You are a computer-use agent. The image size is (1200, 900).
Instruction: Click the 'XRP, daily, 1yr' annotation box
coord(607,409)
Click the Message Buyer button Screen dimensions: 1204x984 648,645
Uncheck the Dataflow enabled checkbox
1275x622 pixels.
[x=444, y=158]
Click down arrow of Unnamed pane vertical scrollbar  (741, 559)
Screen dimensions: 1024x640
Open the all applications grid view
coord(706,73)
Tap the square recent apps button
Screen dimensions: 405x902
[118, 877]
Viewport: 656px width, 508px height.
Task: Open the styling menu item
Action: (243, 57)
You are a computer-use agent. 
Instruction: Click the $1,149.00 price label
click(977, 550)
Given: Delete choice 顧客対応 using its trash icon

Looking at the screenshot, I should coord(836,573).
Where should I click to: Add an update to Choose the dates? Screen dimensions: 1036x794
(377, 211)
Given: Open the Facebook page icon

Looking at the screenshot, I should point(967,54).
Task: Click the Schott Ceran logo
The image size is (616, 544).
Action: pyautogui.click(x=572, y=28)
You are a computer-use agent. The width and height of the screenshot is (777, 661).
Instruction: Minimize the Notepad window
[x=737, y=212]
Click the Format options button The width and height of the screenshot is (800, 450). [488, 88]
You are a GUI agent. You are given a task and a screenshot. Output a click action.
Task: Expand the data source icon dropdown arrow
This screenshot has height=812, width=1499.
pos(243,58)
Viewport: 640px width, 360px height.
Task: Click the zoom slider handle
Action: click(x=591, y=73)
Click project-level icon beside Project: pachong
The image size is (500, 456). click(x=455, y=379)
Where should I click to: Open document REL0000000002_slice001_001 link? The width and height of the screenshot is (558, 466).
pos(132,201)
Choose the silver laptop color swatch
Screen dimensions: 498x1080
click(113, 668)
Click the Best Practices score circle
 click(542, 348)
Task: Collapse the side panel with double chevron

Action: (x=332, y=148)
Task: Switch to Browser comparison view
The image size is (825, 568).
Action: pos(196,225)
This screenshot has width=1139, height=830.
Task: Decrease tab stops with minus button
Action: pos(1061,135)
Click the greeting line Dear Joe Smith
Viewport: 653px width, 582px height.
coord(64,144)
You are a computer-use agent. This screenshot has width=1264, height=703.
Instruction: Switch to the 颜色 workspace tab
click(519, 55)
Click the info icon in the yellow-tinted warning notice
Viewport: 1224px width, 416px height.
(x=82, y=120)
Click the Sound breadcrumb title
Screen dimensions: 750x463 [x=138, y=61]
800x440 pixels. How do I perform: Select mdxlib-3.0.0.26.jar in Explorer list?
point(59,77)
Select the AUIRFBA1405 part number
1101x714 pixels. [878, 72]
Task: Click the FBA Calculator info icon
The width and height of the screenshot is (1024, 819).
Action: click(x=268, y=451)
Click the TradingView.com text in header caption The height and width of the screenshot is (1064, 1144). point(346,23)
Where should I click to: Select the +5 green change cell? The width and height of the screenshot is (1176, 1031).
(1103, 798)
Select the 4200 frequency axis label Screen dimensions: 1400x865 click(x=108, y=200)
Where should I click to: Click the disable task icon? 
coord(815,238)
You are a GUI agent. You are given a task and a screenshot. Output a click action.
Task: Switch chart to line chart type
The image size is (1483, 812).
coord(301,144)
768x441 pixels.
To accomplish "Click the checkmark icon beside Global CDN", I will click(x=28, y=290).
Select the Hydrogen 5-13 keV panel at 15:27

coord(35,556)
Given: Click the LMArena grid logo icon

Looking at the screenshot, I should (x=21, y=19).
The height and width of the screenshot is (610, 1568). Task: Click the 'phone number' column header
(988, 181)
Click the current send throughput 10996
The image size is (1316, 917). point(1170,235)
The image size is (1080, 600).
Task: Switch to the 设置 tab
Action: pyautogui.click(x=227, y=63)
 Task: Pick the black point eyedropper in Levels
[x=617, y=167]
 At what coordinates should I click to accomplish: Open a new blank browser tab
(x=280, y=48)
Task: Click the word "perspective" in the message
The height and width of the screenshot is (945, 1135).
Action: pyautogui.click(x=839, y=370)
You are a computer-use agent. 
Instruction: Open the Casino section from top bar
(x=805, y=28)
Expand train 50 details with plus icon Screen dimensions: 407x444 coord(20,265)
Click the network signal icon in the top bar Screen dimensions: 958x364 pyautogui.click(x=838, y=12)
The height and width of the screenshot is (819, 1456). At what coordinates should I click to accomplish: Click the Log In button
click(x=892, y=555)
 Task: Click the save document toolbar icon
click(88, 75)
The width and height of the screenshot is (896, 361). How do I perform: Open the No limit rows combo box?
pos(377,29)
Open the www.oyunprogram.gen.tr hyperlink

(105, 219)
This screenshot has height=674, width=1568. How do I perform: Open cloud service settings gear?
***
## WHAT YOU NEED TO DO:
Give all the records again. Match them exactly.

## PROBLEM SOLUTION:
You are a computer-use agent. The image size is (1200, 900).
Instruction: Click the 'XRP, daily, 1yr' annotation box
coord(607,409)
Click the Message Buyer button Screen dimensions: 1204x984 648,645
Uncheck the Dataflow enabled checkbox
1275x622 pixels.
[x=444, y=158]
Click down arrow of Unnamed pane vertical scrollbar  (741, 559)
Screen dimensions: 1024x640
Open the all applications grid view
coord(706,73)
Tap the square recent apps button
Screen dimensions: 405x902
[118, 877]
Viewport: 656px width, 508px height.
Task: Open the styling menu item
Action: (243, 57)
You are a computer-use agent. 
Instruction: Click the $1,149.00 price label
click(977, 550)
Given: Delete choice 顧客対応 using its trash icon

Looking at the screenshot, I should coord(836,573).
Where should I click to: Add an update to Choose the dates? Screen dimensions: 1036x794
(377, 211)
Given: Open the Facebook page icon

Looking at the screenshot, I should point(967,54).
Task: Click the Schott Ceran logo
The image size is (616, 544).
Action: pyautogui.click(x=572, y=28)
You are a computer-use agent. The width and height of the screenshot is (777, 661).
Instruction: Minimize the Notepad window
[x=737, y=212]
Click the Format options button The width and height of the screenshot is (800, 450). [488, 88]
You are a GUI agent. You are given a task and a screenshot. Output a click action.
Task: Expand the data source icon dropdown arrow
This screenshot has height=812, width=1499.
pos(243,58)
Viewport: 640px width, 360px height.
Task: Click the zoom slider handle
Action: click(x=591, y=73)
Click project-level icon beside Project: pachong
The image size is (500, 456). click(x=455, y=379)
Where should I click to: Open document REL0000000002_slice001_001 link? The width and height of the screenshot is (558, 466).
pos(132,201)
Choose the silver laptop color swatch
Screen dimensions: 498x1080
click(113, 668)
Click the Best Practices score circle
 click(542, 348)
Task: Collapse the side panel with double chevron

Action: (x=332, y=148)
Task: Switch to Browser comparison view
The image size is (825, 568).
Action: pos(196,225)
This screenshot has width=1139, height=830.
Task: Decrease tab stops with minus button
Action: pos(1061,135)
Click the greeting line Dear Joe Smith
Viewport: 653px width, 582px height.
coord(64,144)
You are a computer-use agent. This screenshot has width=1264, height=703.
Instruction: Switch to the 颜色 workspace tab
click(519, 55)
Click the info icon in the yellow-tinted warning notice
Viewport: 1224px width, 416px height.
(x=82, y=120)
Click the Sound breadcrumb title
Screen dimensions: 750x463 [x=138, y=61]
800x440 pixels. How do I perform: Select mdxlib-3.0.0.26.jar in Explorer list?
point(59,77)
Select the AUIRFBA1405 part number
1101x714 pixels. [878, 72]
Task: Click the FBA Calculator info icon
The width and height of the screenshot is (1024, 819).
Action: click(x=268, y=451)
Click the TradingView.com text in header caption The height and width of the screenshot is (1064, 1144). point(346,23)
Where should I click to: Select the +5 green change cell? The width and height of the screenshot is (1176, 1031).
(1103, 798)
Select the 4200 frequency axis label Screen dimensions: 1400x865 click(x=108, y=200)
Where should I click to: Click the disable task icon? 
coord(815,238)
You are a GUI agent. You are given a task and a screenshot. Output a click action.
Task: Switch chart to line chart type
The image size is (1483, 812).
coord(301,144)
768x441 pixels.
To accomplish "Click the checkmark icon beside Global CDN", I will click(x=28, y=290).
Select the Hydrogen 5-13 keV panel at 15:27

coord(35,556)
Given: Click the LMArena grid logo icon

Looking at the screenshot, I should (x=21, y=19).
The height and width of the screenshot is (610, 1568). Task: Click the 'phone number' column header
(988, 181)
Click the current send throughput 10996
The image size is (1316, 917). point(1170,235)
The image size is (1080, 600).
Task: Switch to the 设置 tab
Action: pyautogui.click(x=227, y=63)
 Task: Pick the black point eyedropper in Levels
[x=617, y=167]
 At what coordinates should I click to accomplish: Open a new blank browser tab
(x=280, y=48)
Task: Click the word "perspective" in the message
The height and width of the screenshot is (945, 1135).
Action: pyautogui.click(x=839, y=370)
You are a computer-use agent. 
Instruction: Open the Casino section from top bar
(x=805, y=28)
Expand train 50 details with plus icon Screen dimensions: 407x444 coord(20,265)
Click the network signal icon in the top bar Screen dimensions: 958x364 pyautogui.click(x=838, y=12)
The height and width of the screenshot is (819, 1456). At what coordinates should I click to accomplish: Click the Log In button
click(x=892, y=555)
 Task: Click the save document toolbar icon
click(88, 75)
The width and height of the screenshot is (896, 361). How do I perform: Open the No limit rows combo box?
pos(377,29)
Open the www.oyunprogram.gen.tr hyperlink

(105, 219)
This screenshot has height=674, width=1568. How do I perform: Open cloud service settings gear?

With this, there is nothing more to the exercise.